Although in all fairness, I think that I had more than a little help from the local rabbit population.
Once I realized that the strawberry plants survived the winter, I was so dang thrilled to have greenery in the yard that wasn’t a tree or a fern. In all the excitement, I doubled the amount of strawberry plants in the yard.
And I waited.
That year I fared a bit better, harvesting enough strawberries for Son #4 to snack on while exploring outside.
This year, I took a half-hearted peek at the strawberry patch and saw this:
Strawberries at last!! Wooooooo! I did it, y’all! I’m a gardener, because I planted something edible and it didn’t die! A happy dance may have happened right there in the yard.
Since we had enough strawberries to actually do more than snack on, I had to make something fun to celebrate the occasion. I remembered my friend Mary’s recipe for strawberry frosting, and I knew that I had a winner. I made the frosting on several occasions last summer, tweaking it to my liking before the last berries were picked. My whole family loves it. In fact, I have it on good authority that Fresh Strawberry Buttercream is as delicious on cakes and cupcakes as it is as a fruit dip or simply eaten with a spoon. It really is that good.
The ripe strawberries give Fresh Strawberry Buttercream the most beautiful pink color, while lending a sweet, juicy flavor to the frosting. It’s pure perfection for celebrating the little victories of summer!
Here’s the recipe for the fresh strawberry buttercream.
Yields 5 cups
Fresh strawberries lend both beauty and ripe, juicy flavor to this sweet frosting. It’s pure perfection for summery cakes and cupcakes.
15 minPrep Time
15 minTotal Time
- 4 oz. (1/2 C. puree) ripe strawberries
- 1 C. unsalted butter, softened
- 4 ½ to 5 ½ C. powdered sugar, divided
- 1/8 tsp. salt
- Rinse the strawberries with cool water and pat dry. Remove the hulls and stems and discard. Place the strawberries in a blender carafe or bowl of a food processor. Pulse the berries into a smooth puree. Measure ½ cup of puree and set aside.
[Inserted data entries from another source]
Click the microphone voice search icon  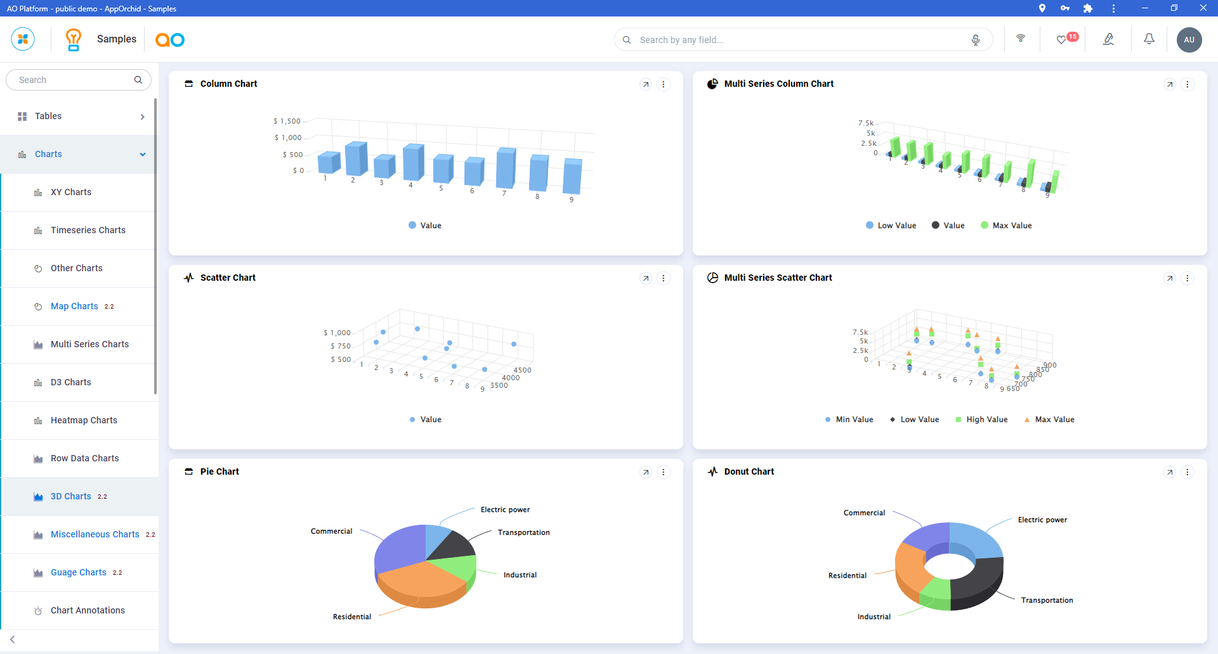click(976, 40)
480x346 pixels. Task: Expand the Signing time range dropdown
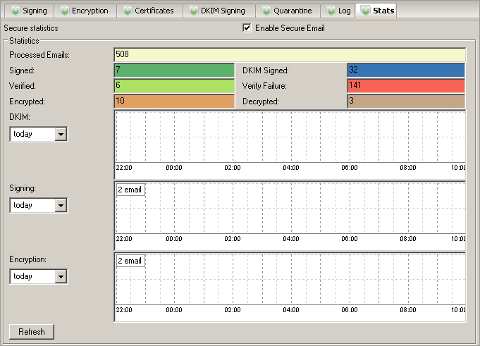pyautogui.click(x=61, y=205)
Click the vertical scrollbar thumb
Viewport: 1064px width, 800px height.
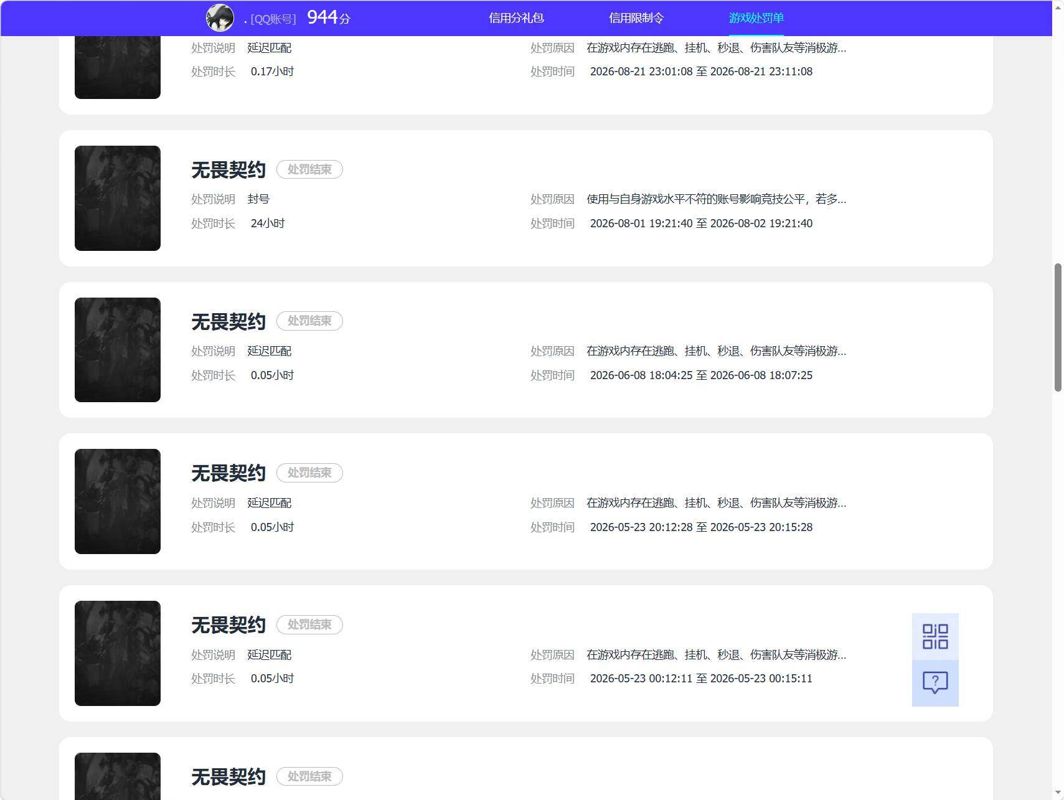[1058, 327]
- Cream the butter with a mixer until smooth and glossy. Gradually blend in 4 cups of the powdered sugar, beating until smooth. With the mixer running, slowly pour the strawberry puree into the bowl, stirring until well incorporated. Blend in the remaining powdered sugar, one-half cup at a time, and continue mixing until frosting is smooth and fluffy.
Using the ripest in-season strawberries will yield the best flavor. The recipe works well as both a frosting for cakes and cupcakes, as well as a fresh fruit dip. The resulting frosting will be soft but still spreadable. For a stiffer decorator’s frosting, add more powdered sugar to achieve the desired consistency, but note that some of the ripe strawberry may be lost with the added sugar.